Глянул император исподлобья. Ноздри длинного тонкого носа встрепенулись.
— А ты?
Что за вопрос?
— А я что? Я… на девиц не претендую.
Удивление блеснуло в раскосых глазах.
— Совсем никогда с женщиной не был?
— Ну почему? Кто ж в молодости себя знает… Поначалу пробовал. А потом…
— А потом?
— А потом понял, где сердце лежит. Расстроился. Что детей не будет, что жениться не смогу.
— А потом?
— А потом решил, к черту все эти так положено. Ежели встречу мужика нормального, то женюсь, хоть я трижды принц.
— А потом?
Да сколько ж можно. У Шэрхана аж лоб вспотел от неотрывного внимания черных глаз. Без ножей душу расковыривали.
Так что ответил он с ядом:
— А потом асуры зашевелились, и Пракашка до порошка твоего жадный сделался. И все мои планы о женитьбе по ту сторону портала остались.
Все, доволен? Закончен допрос? Оказалось, нет. Император все так же глазами буравил.
— А теперь?
Вот пристал-то.
— А теперь императрицу твою встретил и понял — ну ее, свадьбу. Лучше всю жизнь бобылем, чем с коброй ревнивой постель делить.
Не разозлился император, только по шрамам полузажившим на щеке взглядом прошелся.
— Познакомился, значит. Ну хоть жив остался.
— Едва в клетку с тиграми не угодил.
Император поджал губы, словно тоже оценив изобретательность казни.
Шэрхан потер щеку:
— Как же тебя на такой злющей угораздило жениться?
Император сплел пальцы и на колени положил. Длинные и сильные это были пальцы. Сжимали бы хорошо.
— Обязанность императрицы — управлять двором. Мне некогда за каждым евнухом, конкубиной и служкой следить. Дворец большой, четыре тысячи человек. Управлять такой армией дело нелегкое — не каждая женщина справится. Императрица держит всех в порядке и строгости, за это я ей благодарен.
— В порядке? В строгости? — возмутился Шэрхан. — Да губит она твоих девиц. В смертном страхе держит. Режет, бьет, на деревья сажает. Что ими управлять? Какая их провинность может быть? Что они тебя слишком сильно ублажают? Каждая из них только об этом и мечтает.
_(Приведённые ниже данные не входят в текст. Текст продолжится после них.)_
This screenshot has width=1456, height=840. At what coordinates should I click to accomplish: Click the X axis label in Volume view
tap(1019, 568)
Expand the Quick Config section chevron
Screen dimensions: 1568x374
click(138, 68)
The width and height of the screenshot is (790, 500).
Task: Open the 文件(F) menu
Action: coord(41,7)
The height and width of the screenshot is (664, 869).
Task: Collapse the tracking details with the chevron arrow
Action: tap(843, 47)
— Ошибаешься, — сказал император. — Каждая из них мечтает стать императрицей. А препятствие, что стоит на пути, можно и убрать. Мою императрицу пытались три раза отравить, два раза взорвать порошком и один раз задушить подушкой. А нашего первого ребенка утопили в колодце.
Говорил об этом ровно, холодно. Шах и мат теплее объявлял. Привык? К предательству, ненависти, смерти близких? Интриг и ругани и при джагорратском дворе хватало, но смерть каждого брата все еще свежим шрамом на сердце кровила. А тут… ребенок…
— Бедренец, — только и мог ошалело выдохнуть Шэрхан.
Император прищурился:
— Такого слова у вас не знаю. Что значит?
— Трава такая для приправы — острущая. Но слово значит, что все так худо, что другого и не подберешь.
— И то правда, — согласился император. И повторил мягко: — Бе-дре-нес.
Улыбнулся Шэрхан на произношение ласковое.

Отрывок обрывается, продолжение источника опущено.